HGST has announced a new PCI Express SSD with 3 million IOPS in queued environments and a random read access latency of 1.5 ms in non-queued settings. HGST demonstrated this new technology at the Flash Memory Summit 2014.
“The PCM SSD demonstration is a great example for how HGST sets the pace of the rapidly evolving storage industry,” said Steve Campbell, chief technology officer, HGST. “This technology is the result of several years of research and advanced development aimed at delivering new levels of acceleration for enterprise applications. The combination of HGST’s low-latency interface protocol and next-generation non-volatile memories delivers unprecedented performance, and creates exciting opportunities for new software and system architectures that HGST is exploring with our customers and industry partners.”
The memory used in this SSD consists of Phase Change Memory (PCM) components with a capacity of 1Gb. PCM is one of several new classes of high-density, non-volatile memories that exhibit dramatically faster read access times when compared to NAND Flash memory.
In order to fully expose the capabilities of these new memory technologies to the server system and its software applications, HGST has also developed a low-latency interface architecture that is fully optimized for performance and is agnostic to the specific underlying memory technology. HGST used its controller expertise to integrate the 45 nm 1Gb PCM chips to build a prototype full height, full length PCIe Gen 2×4 SSD card.
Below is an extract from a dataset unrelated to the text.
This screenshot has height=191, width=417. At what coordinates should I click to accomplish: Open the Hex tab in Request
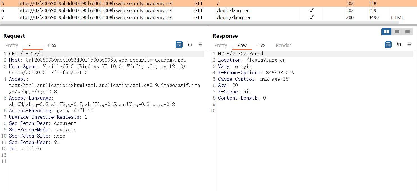pos(52,45)
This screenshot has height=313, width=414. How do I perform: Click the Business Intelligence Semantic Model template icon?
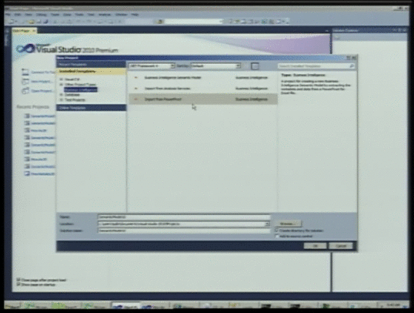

To achieve latencies close to 1us, HGST devised, in conjunction with researchers at the University of California, San Diego, a new communication protocol. This new interface protocol was introduced earlier this year at the 2014 Usenix conference on File and Storage Technologies (FAST).
“Three million IOPs is exceptional, but that is not the most exciting part of the demonstration,” said Dr. Zvonimir Bandic, manager of Storage Architecture at HGST Research. “What is really exciting is to be able to deliver latencies close to 1us for small block random reads. This is something that just cannot be done with NAND Flash and current controller and interface technologies.”
The HGST PCM SSD will be demonstrated in the HGST booth #316 at the 2014 Flash Memory Summit in the Santa Clara Convention Center on Wednesday and Thursday.